Survey on the Sodium Contents of Nursery School Meals in Gyeonggi-Do

경기도지역 어린이집의 단체급식 중 나트륨 함량 실태조사 연구

  • Jung, Hong-Rae (Health Research Planning Team, Gyeonggi-Do Institute of Health & Environment) ;
  • Lee, Myung-Jin (Health Research Planning Team, Gyeonggi-Do Institute of Health & Environment) ;
  • Kim, Ki-Cheol (Health Research Planning Team, Gyeonggi-Do Institute of Health & Environment) ;
  • Kim, Jung-Boem (Health Research Planning Team, Gyeonggi-Do Institute of Health & Environment) ;
  • Kim, Dae-Hwan (Health Research Planning Team, Gyeonggi-Do Institute of Health & Environment) ;
  • Kang, Suk-Ho (Health Research Planning Team, Gyeonggi-Do Institute of Health & Environment) ;
  • Park, Jong-Suk (Research Planning & Management Division, KFDA) ;
  • Kwon, Kwang-Il (Nutrition Policy Division, KFDA) ;
  • Kim, Mee-Hye (Imported Food Analysis Division, Gyeongin Regional KFDA) ;
  • Park, Yong-Bae (Health Research Planning Team, Gyeonggi-Do Institute of Health & Environment)
  • 정홍래 (경기도보건환경연구원 보건연구기획팀) ;
  • 이명진 (경기도보건환경연구원 보건연구기획팀) ;
  • 김기철 (경기도보건환경연구원 보건연구기획팀) ;
  • 김중범 (경기도보건환경연구원 보건연구기획팀) ;
  • 김대환 (경기도보건환경연구원 보건연구기획팀) ;
  • 강석호 (경기도보건환경연구원 보건연구기획팀) ;
  • 박종석 (식품의약품안전청 연구기획조정과) ;
  • 권광일 (식품의약품안전청 영양정책과) ;
  • 김미혜 (경인지방 식품의약품안전청 수입식품분석과) ;
  • 박용배 (경기도보건환경연구원 보건연구기획팀)
  • Published : 2010.04.30


The prevalence rate for chronic diseases such as obesity, diabetes, hypertension etc. caused by the increment of national income and the change of food life according to the globalization in Korea have been increased.

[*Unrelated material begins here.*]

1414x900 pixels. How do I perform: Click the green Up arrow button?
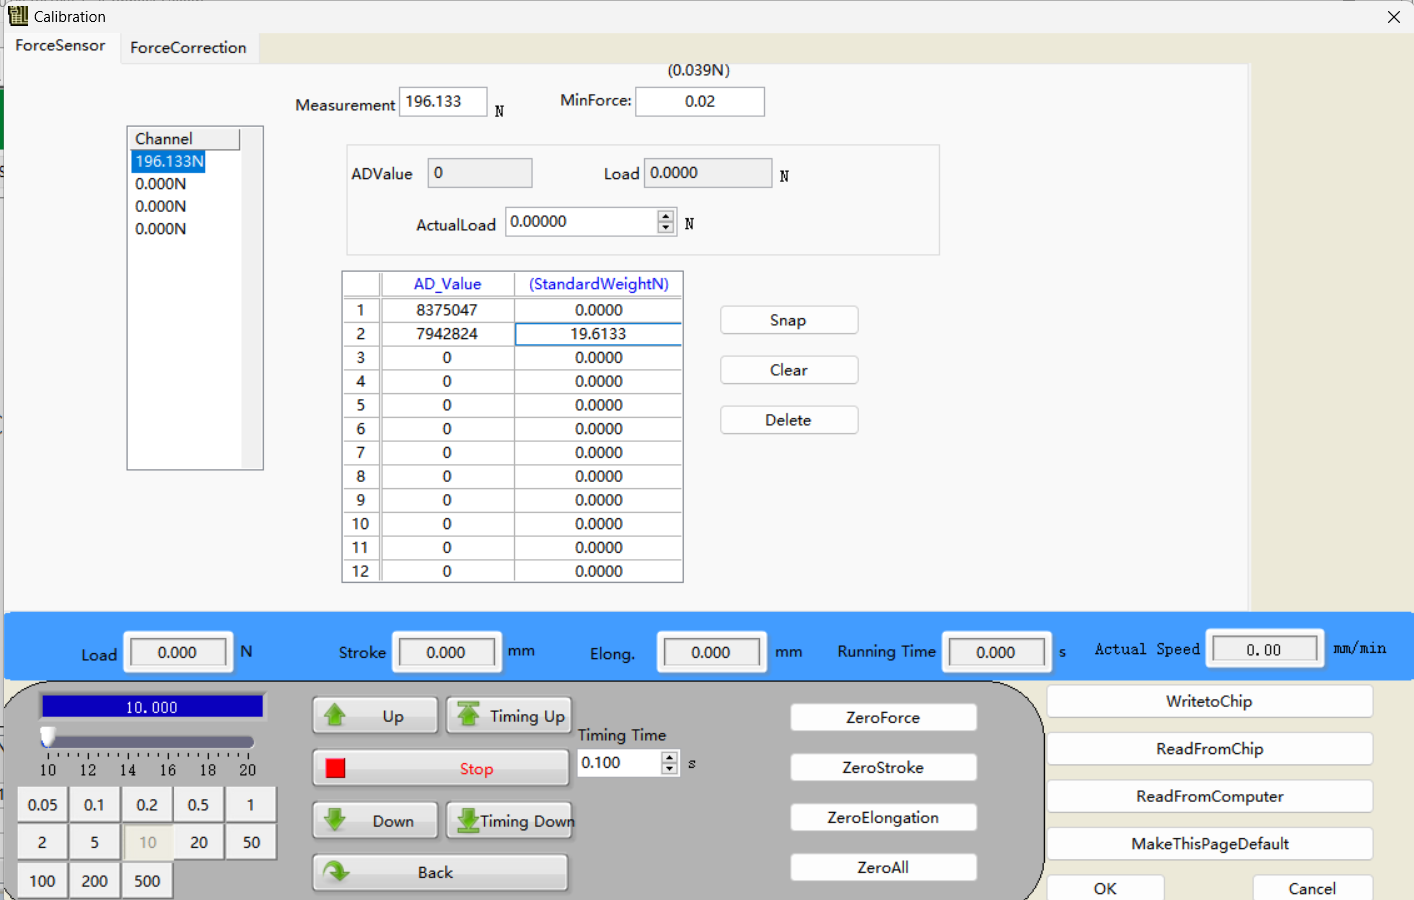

Especially excess sodium intake may contribute to the development of hypertension, increasing cardiovascular disease risk. The objective of this study was to investigate sodium intake of nursery school meals in Gyeonggi-Do, and to construct database for lesser sodium intake policy. Survey consisted of 601 sample intakes of sodium in summer and in winter. A food weighed record method was used for measuring food intakes. Average intakes of ten children per nursery school were measured. The sodium contents of meals were analyzed by ICP-OES (inductively coupled plasma-optical emission spectrometer) after acid digestion by microwave. The sodium contents on food groups showed that sources (693 mg/100 g), grilled foods (689 mg/100 g) and kimchies (643 mg/100 g) had respectively higher sodium contents and the average sodium intake per meal was $582\pm204$ mg. The sodium contents of soups & hot soups and kimchies had 37.5% and 15.8% of total sodium intakes per meal, respectively. Sodium intakes per meal in summer and winter showed 572.3 mg and 592.3 mg, respectively. Regional ranking of sodium intakes showed the ascending order of apartment (514.3 mg/meal), rural region (540.5 mg/meal), multiplex house (635.9 mg/meal) and industrial complex (696.4 mg/ meal). A habit of excessive sodium intakes in childhood will threaten their health when they grow up to be adults; thus lesser intake of sodium per meal is needed for children in nursery school.